I shed a manly tear.
[QUOTE=carcarcargo;28675396]Only the soviet union would be dumb enough to risk someones life like this just to show off.[/QUOTE]
i don't know apollo 1 was a pretty big controversy
[QUOTE=ThatHippyMan;28675435]America sent an aluminum pod full of fighter pilots into space with the computing power of an alarm clock. If it wasn't for an errant pen in the crew cabin, Armstrong and Friends would still be on the moon.[/QUOTE]
These guys KNEW the ship was broken, but decided to carry it out any way.
[QUOTE=carcarcargo;28675396]Only the soviet union would be dumb enough to risk someones life like this just to show off.[/QUOTE]
Some say that it was only because of the U.S's concerns for safety that we fell behind in the space race. (And I mean that as a good thing)
[QUOTE=ThatHippyMan;28675435]America sent an aluminum pod full of fighter pilots into space with the computing power of an alarm clock. If it wasn't for an errant pen in the crew cabin, Armstrong and Friends would still be on the moon.[/QUOTE]Thing is, though, they didn't send them up knowing full well there were severe mechanical faults, then fire anyone who dared mention it. There may have been incompetence involved in that case, but certainly not complete callous disregard for human life as in this case.
[QUOTE=carcarcargo;28675510]These guys KNEW the ship was broken, but decided to carry it out any way.[/QUOTE]
They did not know that a vital part of the engine ignition system was within "Oh fuck I broke it" length.
[editline]18th March 2011[/editline]
[QUOTE=Sgt Doom;28675553]Thing is, though, they didn't send them up knowing full well there were severe mechanical faults, then fire anyone who dared mention it. There may have been incompetence involved in that case, but certainly not complete callous disregard for human life as in this case.[/QUOTE]
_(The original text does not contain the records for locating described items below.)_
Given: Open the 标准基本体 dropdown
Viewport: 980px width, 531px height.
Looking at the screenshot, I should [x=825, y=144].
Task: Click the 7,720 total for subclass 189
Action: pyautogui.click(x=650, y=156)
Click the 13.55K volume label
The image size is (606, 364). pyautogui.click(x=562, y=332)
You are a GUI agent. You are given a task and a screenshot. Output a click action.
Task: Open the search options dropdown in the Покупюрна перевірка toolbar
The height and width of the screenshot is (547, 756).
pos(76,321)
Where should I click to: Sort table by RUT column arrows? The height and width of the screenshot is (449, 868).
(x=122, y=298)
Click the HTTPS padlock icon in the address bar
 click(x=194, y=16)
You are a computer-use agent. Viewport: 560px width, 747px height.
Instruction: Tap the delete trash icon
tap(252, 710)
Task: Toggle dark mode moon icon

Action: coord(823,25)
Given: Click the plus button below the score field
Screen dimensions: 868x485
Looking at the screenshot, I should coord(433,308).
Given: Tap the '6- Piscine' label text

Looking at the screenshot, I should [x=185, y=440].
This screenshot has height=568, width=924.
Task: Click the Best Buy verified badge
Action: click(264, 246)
Of course this was an extremely bad case, but both sides risked lives to prove who had the best phallic manlaunching system.
[QUOTE=ThatHippyMan;28675567]They did not know that a vital part of the engine ignition system was within "Oh fuck I broke it" length.
[editline]18th March 2011[/editline]
Of course this was an extremely bad case, but both sides risked lives to prove who had the best phallic manlaunching system.[/QUOTE]
The source says they knew of 203 structural problems, I'm pretty sure they probably knew of that as well.